As shown in fig. 6, the lifting mechanism 2 includes a lifting mechanism driving device, a lifting screw 205, a screw support shaft 206, a bearing seat 207, a screw 210, a guide rail 211, a slider 212, a rotating mechanism connecting frame 213, a winding mechanism connecting frame 214 and a connecting frame 215, wherein the screw 210 and the guide rail 211 are arranged along a vertical direction, the upper end and the lower end of the screw 210 are respectively rotatably connected with the winding mechanism connecting frame 214 and the connecting frame 215, and the upper end and the lower end of the guide rail 211 are respectively fixedly connected with the winding mechanism connecting frame 214 and the connecting frame 215. The lifting screw nut 205 is in threaded connection with the lead screw 210 and is rotatably connected with the rotating mechanism 3, the lifting mechanism driving device is installed on the rotating mechanism 3 and is in transmission connection with the lifting screw nut 205, the slider 212 is installed on a rotating mechanism connecting frame 213 and is in sliding connection with the guide rail 211, and the rotating mechanism connecting frame 213 is connected with the rotating mechanism 3. The winding mechanism connecting frame 214 is fixedly connected with the winding mechanism 1.
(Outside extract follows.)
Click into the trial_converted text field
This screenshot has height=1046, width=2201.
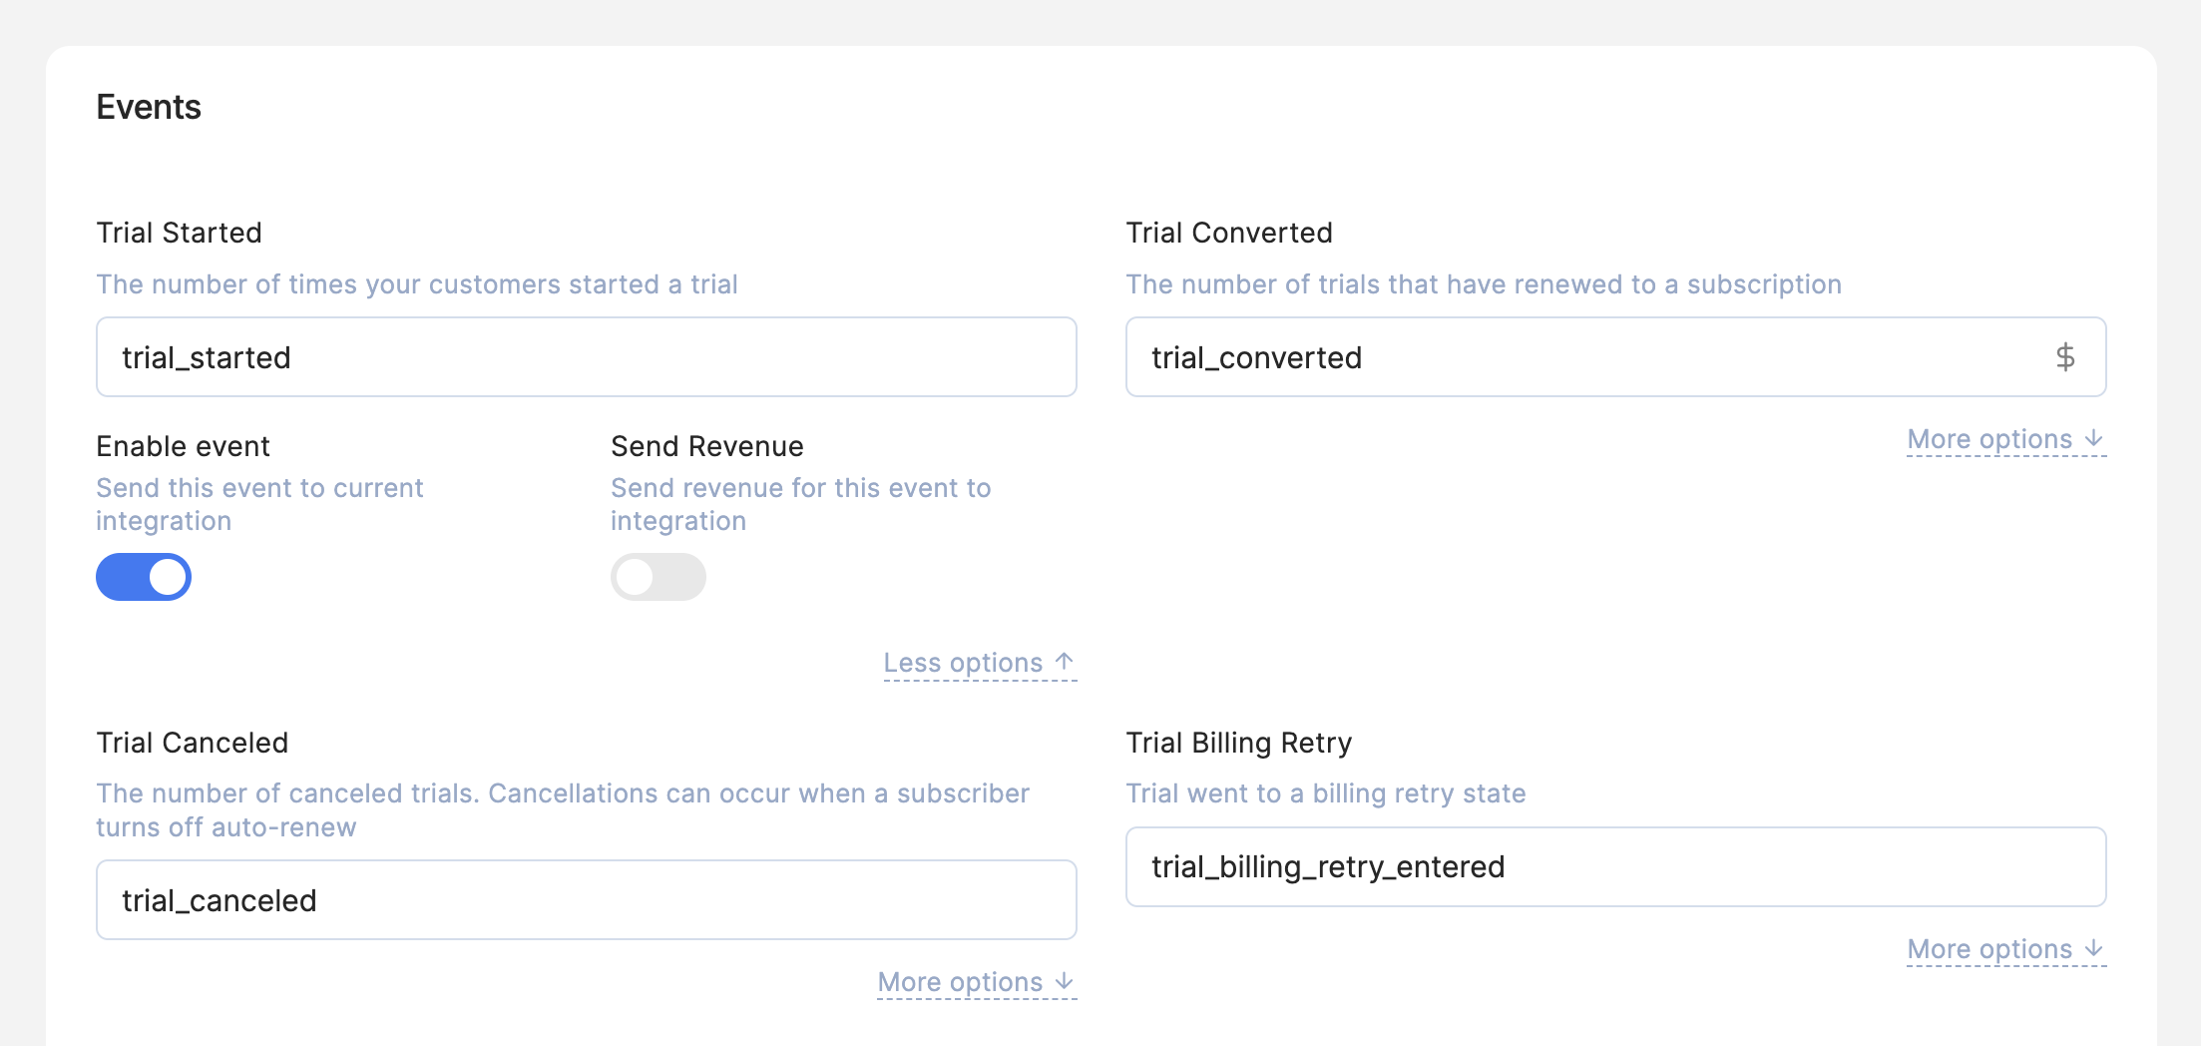pos(1586,357)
The upper end of the lifting screw nut 205 is in transmission connection with the lifting mechanism driving device, the lower end of the lifting screw nut 205 is provided with a screw nut supporting shaft 206, the screw nut supporting shaft 206 is rotatably connected with a bearing seat 207 through a bearing, and the bearing seat 207 is connected with the rotating mechanism 3. The screw 210 is threadedly connected with a locking nut a208 and a locking nut b209 which are positioned below the lifting nut 205, and the nut support shaft 206 limits the vertical movement of the lifting nut 205 through a bearing and is locked by the locking nut a208 and the locking nut b 209.
The lifting mechanism driving device comprises a motor c201, a first synchronous pulley 202, a second synchronous pulley 203 and a synchronous belt 204, wherein the motor c201 is installed on the rotating mechanism 3, an output shaft of the motor c201 is connected with the first synchronous pulley 202, and the second synchronous pulley 203 is fixedly connected with the lifting nut 205 and is in transmission connection with the first synchronous pulley 202 through the synchronous belt 204. The second synchronous pulley 203 is coaxial with the lifting nut 205.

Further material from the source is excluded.